Reproduce each line below without any alteration.
### MATERIAL PROVIDED ###
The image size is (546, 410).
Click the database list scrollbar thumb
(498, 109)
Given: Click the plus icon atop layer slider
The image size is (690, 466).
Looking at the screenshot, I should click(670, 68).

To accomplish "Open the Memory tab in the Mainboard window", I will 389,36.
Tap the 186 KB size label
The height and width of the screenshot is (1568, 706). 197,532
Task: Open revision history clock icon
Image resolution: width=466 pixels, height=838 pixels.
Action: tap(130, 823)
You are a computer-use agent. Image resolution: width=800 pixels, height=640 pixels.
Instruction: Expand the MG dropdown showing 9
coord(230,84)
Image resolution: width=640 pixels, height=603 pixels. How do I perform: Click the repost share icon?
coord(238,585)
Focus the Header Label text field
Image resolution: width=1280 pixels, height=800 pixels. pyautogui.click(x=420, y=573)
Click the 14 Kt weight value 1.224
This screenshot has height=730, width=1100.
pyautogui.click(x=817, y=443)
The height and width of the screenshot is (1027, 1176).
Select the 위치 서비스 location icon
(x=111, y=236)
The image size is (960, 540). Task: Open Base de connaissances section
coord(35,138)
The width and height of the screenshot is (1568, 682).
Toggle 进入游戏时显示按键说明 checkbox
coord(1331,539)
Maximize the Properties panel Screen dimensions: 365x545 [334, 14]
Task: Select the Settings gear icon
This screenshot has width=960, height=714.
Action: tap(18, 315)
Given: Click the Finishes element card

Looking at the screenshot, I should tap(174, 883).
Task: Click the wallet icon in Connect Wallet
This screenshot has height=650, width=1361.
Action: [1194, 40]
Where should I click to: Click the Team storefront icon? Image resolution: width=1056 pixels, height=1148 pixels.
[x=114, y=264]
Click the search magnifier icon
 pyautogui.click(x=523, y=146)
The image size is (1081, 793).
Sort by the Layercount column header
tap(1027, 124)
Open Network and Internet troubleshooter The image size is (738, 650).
###
- **RESPONSE**
The image size is (546, 410).
Click the database list scrollbar thumb
(498, 109)
Given: Click the plus icon atop layer slider
The image size is (690, 466).
Looking at the screenshot, I should click(670, 68).

To accomplish "Open the Memory tab in the Mainboard window", I will 389,36.
Tap the 186 KB size label
The height and width of the screenshot is (1568, 706). 197,532
Task: Open revision history clock icon
Image resolution: width=466 pixels, height=838 pixels.
Action: tap(130, 823)
You are a computer-use agent. Image resolution: width=800 pixels, height=640 pixels.
Instruction: Expand the MG dropdown showing 9
coord(230,84)
Image resolution: width=640 pixels, height=603 pixels. How do I perform: Click the repost share icon?
coord(238,585)
Focus the Header Label text field
Image resolution: width=1280 pixels, height=800 pixels. pyautogui.click(x=420, y=573)
Click the 14 Kt weight value 1.224
This screenshot has height=730, width=1100.
pyautogui.click(x=817, y=443)
The height and width of the screenshot is (1027, 1176).
Select the 위치 서비스 location icon
(x=111, y=236)
The image size is (960, 540). Task: Open Base de connaissances section
coord(35,138)
The width and height of the screenshot is (1568, 682).
Toggle 进入游戏时显示按键说明 checkbox
coord(1331,539)
Maximize the Properties panel Screen dimensions: 365x545 [334, 14]
Task: Select the Settings gear icon
This screenshot has width=960, height=714.
Action: tap(18, 315)
Given: Click the Finishes element card

Looking at the screenshot, I should tap(174, 883).
Task: Click the wallet icon in Connect Wallet
This screenshot has height=650, width=1361.
Action: [1194, 40]
Where should I click to: Click the Team storefront icon? Image resolution: width=1056 pixels, height=1148 pixels.
[x=114, y=264]
Click the search magnifier icon
 pyautogui.click(x=523, y=146)
The image size is (1081, 793).
Sort by the Layercount column header
tap(1027, 124)
Open Network and Internet troubleshooter The image size is (738, 650).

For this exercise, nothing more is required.